[TASKS]
• 1. Name every unit that the document management server in the passage on document management servers includes.
• 2. Recast the paragraph beginning "A document management server includes:" in the passage on document management servers as a bulleted list, keeping its main facts.

1. Field of the Invention
The present invention relates to a document management server that manages documents, a document management method, and a non-transitory storage medium storing a program.
2. Description of the Related Art
In a document management system constituted by a document management server and a plurality of clients, the server receives a request from a client and transmits information on a requested document to the client. There is also a system disclosed in Japanese Patent Laid-Open No. 2005-222237 in which a server generates image data (display data) of a requested document and transmits the image data to a client so that the image data is displayed, thereby enabling the content of the document to be displayed in a general-purpose browser of the client.
In such a document management system, there is a case where a document management server repeatedly receives requests for the same document from a plurality of clients. In order to deal with this, it is considered that a function configured to accumulate image data of this document as reusable data (hereinafter referred to as cache data) is provided in the server so as to enable quick responses to requests for the same document.
In a system disclosed in Japanese Patent Laid-Open No. 2000-076257, cache data of an information entity is accumulated so that the cache data may be searched for by using meta information, and it may also be detected whether or not the cache data of the information entity has already been accumulated by using a meta information table in which the meta information is stored.
However, as in Japanese Patent Laid-Open No. 2000-076257, a technique of referring to cache data by using a table requires an area for storing the table, thereby resulting in consumption of physical resources (hereinafter referred to as resources).
Also, every time new image data generated in response to a request from a client is stored as cache data, the table has to be updated, and thus this may have some effect on the speed of a process of responding to a client.
In addition, a procedure is performed in which it is checked whether or not applicable meta information exists within the meta information table, and when the meta information exists, cache data is searched for by using cache data storage location information written in the meta information so as to acquire the cache data. Hence, it takes some time to check the presence or absence of cache data.
A document management server includes: a generation unit configured to generate, by using a request received from a client, a character string for identifying a requested document; a determination unit configured to determine whether or not an image file of the document exists in a location represented by the character string by performing a check through a cache data storage area by using the character string; a storage unit configured to, in a case that the determination unit determines that no image file of the document exists in the location, acquire an entity file of the document, generate an image file of the document by using the acquired entity file, and store, as cache data, the generated image file in the location; an acquisition unit configured to, in a case that the determination unit determines that an image file of the document exists in the location, acquire the image file of the document existing in the location; and a transmission unit configured to transmit the acquired image file to the client.
Further features of the present invention will become apparent from the following description of exemplary embodiments with reference to the attached drawings.

[SUPPLIED INFORMATION]
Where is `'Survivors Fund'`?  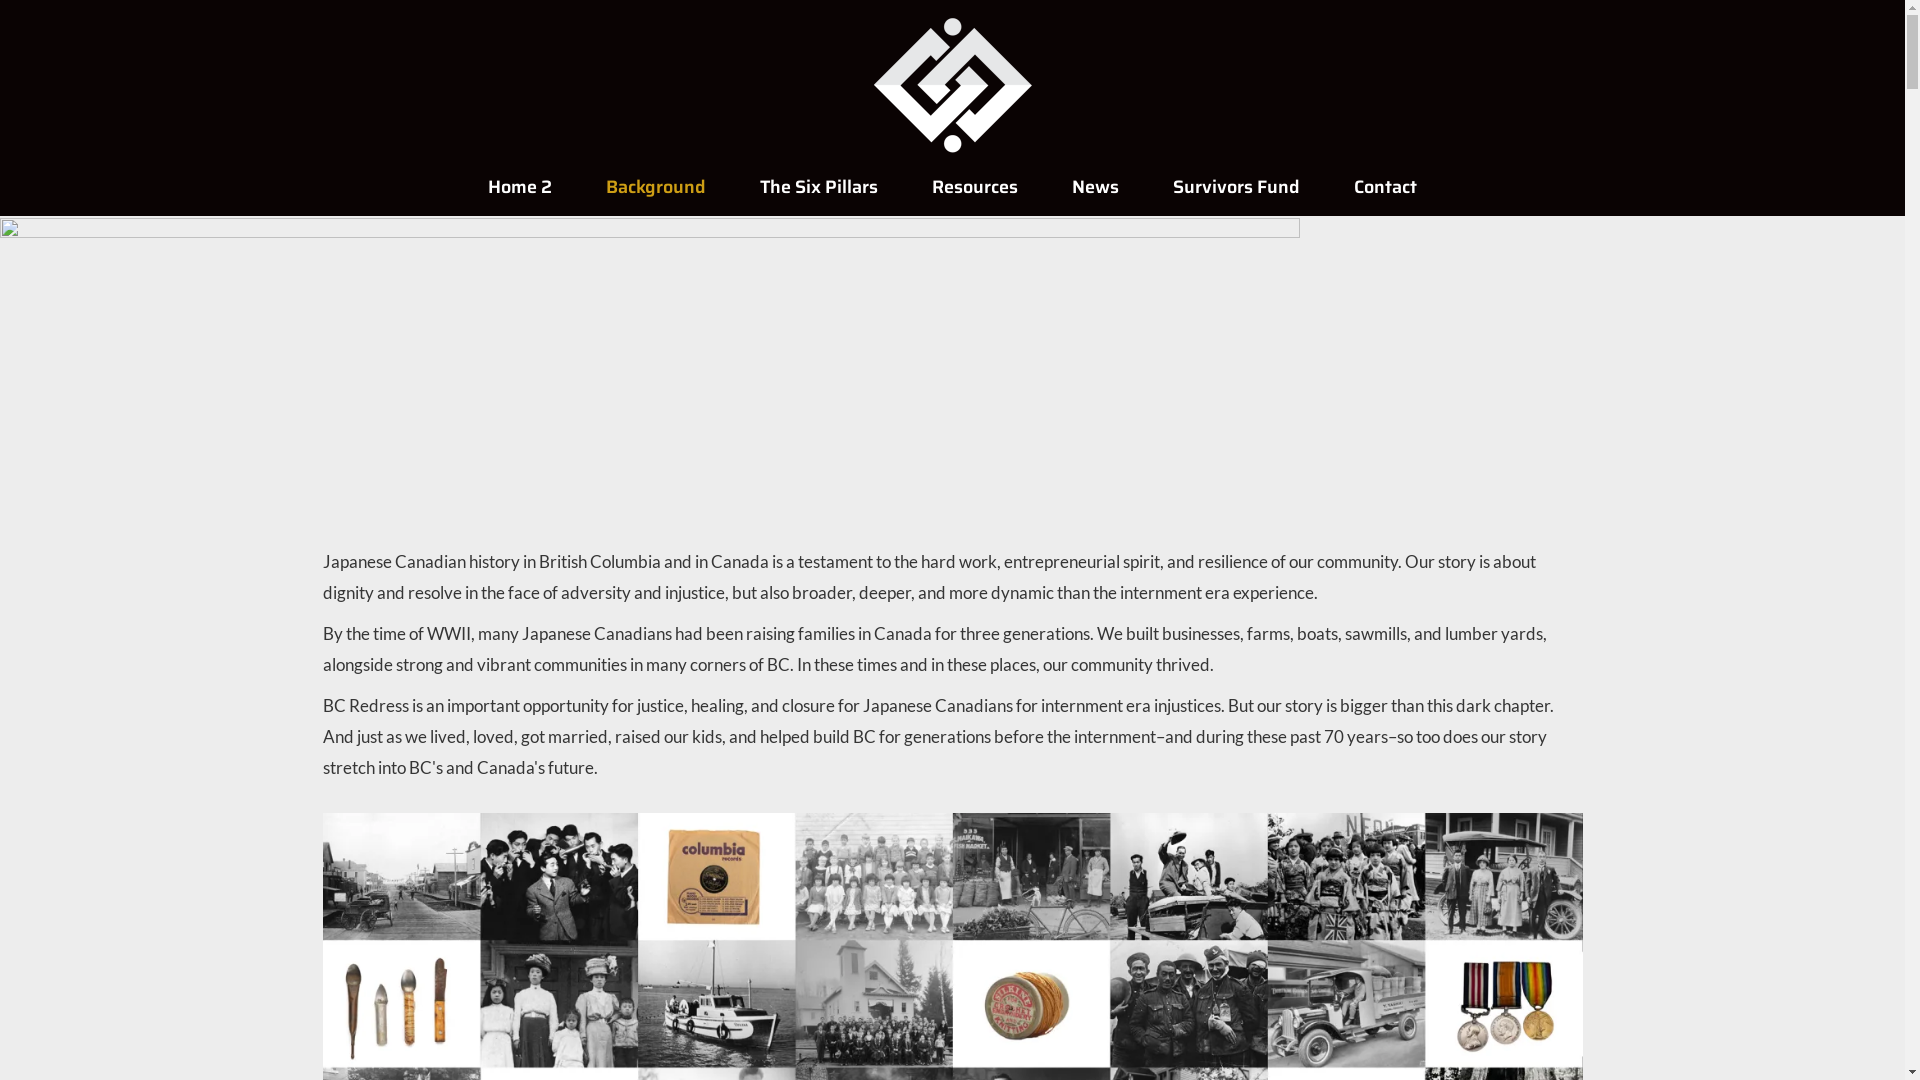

[ANSWERS GIVEN]
• 1.
- Generation unit
- Determination unit
- Storage unit
- Acquisition unit
- Transmission unit

• 2.
A document management server includes:
- A generation unit that uses a client's request to generate a character string identifying the requested document.
- A determination unit that uses that string to check the cache data storage area and determine whether an image file of the document exists in the location the string represents.
- A storage unit that, if no such image file exists, acquires the document's entity file, generates an image file from it, and stores that image file in the location as cache data.
- An acquisition unit that, if the image file does exist there, acquires it.
- A transmission unit that sends the acquired image file to the client.